Under this line are the records; write out word for word the part that begins at the line containing "This screenshot has width=1400, height=866." and ends at the line containing "Collapse the 物流信息管理 chevron", and no more.
-- -- --
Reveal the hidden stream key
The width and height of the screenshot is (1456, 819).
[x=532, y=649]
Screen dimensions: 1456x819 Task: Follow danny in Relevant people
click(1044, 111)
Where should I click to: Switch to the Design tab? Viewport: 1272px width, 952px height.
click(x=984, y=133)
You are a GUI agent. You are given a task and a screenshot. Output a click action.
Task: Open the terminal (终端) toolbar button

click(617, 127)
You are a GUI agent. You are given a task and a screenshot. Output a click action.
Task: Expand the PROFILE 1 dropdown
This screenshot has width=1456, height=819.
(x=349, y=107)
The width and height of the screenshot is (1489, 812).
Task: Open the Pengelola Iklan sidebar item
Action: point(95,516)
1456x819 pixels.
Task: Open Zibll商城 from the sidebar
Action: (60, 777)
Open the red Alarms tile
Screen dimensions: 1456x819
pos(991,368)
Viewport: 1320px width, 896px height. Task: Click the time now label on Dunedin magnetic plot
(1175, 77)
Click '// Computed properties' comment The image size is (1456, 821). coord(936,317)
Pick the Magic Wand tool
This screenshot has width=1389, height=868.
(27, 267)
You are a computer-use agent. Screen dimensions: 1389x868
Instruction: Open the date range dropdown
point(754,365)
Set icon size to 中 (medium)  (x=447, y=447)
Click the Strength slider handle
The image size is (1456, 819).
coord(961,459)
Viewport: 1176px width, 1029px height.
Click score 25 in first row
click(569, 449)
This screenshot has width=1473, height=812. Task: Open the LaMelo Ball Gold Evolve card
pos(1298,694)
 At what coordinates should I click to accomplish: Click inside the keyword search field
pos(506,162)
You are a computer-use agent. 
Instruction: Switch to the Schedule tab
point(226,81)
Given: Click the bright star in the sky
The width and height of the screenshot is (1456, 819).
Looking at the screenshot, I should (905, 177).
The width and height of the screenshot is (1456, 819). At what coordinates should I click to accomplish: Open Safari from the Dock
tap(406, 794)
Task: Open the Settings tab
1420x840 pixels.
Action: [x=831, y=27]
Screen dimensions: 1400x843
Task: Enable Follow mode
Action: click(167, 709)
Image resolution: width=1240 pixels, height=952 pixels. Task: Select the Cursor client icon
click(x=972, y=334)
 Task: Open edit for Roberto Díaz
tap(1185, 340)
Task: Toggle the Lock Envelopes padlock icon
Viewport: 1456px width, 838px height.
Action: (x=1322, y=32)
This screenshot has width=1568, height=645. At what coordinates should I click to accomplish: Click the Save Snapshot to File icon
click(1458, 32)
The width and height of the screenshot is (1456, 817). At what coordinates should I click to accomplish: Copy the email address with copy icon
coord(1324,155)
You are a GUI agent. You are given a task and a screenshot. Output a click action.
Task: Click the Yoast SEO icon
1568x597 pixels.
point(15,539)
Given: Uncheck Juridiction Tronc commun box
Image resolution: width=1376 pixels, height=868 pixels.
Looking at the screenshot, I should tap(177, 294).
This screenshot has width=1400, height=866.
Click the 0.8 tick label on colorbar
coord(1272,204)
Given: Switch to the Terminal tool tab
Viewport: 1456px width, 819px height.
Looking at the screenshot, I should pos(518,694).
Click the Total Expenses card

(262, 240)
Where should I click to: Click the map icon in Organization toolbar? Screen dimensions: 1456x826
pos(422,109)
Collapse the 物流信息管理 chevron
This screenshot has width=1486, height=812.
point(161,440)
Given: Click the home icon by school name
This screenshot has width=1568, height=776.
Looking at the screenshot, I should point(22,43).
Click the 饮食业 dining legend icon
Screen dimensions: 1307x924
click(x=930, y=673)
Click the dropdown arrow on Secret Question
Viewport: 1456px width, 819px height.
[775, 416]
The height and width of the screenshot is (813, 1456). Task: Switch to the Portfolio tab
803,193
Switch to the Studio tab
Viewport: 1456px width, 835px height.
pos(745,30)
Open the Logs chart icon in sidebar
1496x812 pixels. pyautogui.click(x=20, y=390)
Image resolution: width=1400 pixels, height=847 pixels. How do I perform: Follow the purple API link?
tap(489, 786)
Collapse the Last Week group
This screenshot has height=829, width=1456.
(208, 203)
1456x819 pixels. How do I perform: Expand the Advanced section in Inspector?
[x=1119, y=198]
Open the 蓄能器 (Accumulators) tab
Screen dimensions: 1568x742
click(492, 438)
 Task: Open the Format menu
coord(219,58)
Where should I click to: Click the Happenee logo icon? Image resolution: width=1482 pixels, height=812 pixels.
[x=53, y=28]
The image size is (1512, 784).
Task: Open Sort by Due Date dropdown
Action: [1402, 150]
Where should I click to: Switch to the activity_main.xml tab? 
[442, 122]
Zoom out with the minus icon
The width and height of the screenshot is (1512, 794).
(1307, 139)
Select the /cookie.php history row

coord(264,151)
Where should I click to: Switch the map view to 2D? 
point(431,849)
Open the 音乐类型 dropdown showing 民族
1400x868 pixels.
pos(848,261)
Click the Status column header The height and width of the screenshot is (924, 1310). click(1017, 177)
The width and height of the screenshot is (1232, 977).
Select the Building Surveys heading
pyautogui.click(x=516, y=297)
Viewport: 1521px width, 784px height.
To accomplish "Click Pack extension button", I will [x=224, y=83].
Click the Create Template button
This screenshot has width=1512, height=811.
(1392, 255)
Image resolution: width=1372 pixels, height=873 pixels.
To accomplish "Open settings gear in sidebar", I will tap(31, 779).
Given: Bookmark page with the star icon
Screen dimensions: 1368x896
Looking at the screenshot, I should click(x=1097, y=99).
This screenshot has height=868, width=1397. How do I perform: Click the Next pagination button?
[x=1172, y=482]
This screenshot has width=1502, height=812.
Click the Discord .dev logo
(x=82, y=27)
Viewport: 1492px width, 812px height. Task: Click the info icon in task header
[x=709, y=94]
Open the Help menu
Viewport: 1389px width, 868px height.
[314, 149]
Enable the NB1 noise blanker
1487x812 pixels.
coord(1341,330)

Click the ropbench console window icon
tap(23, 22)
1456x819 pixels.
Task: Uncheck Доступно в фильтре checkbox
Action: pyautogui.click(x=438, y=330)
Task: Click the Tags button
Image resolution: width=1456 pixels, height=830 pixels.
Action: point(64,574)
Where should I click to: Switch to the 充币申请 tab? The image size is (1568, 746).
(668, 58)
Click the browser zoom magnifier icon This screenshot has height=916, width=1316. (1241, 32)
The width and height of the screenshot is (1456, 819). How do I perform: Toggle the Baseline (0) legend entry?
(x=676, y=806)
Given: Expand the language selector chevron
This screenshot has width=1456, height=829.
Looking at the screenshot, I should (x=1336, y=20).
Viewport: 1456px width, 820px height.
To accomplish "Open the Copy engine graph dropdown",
-- -- --
EXERCISE RESPONSE —
This screenshot has width=1400, height=866.
Click the 0.8 tick label on colorbar
coord(1272,204)
Given: Switch to the Terminal tool tab
Viewport: 1456px width, 819px height.
Looking at the screenshot, I should pos(518,694).
Click the Total Expenses card

(262, 240)
Where should I click to: Click the map icon in Organization toolbar? Screen dimensions: 1456x826
pos(422,109)
Collapse the 物流信息管理 chevron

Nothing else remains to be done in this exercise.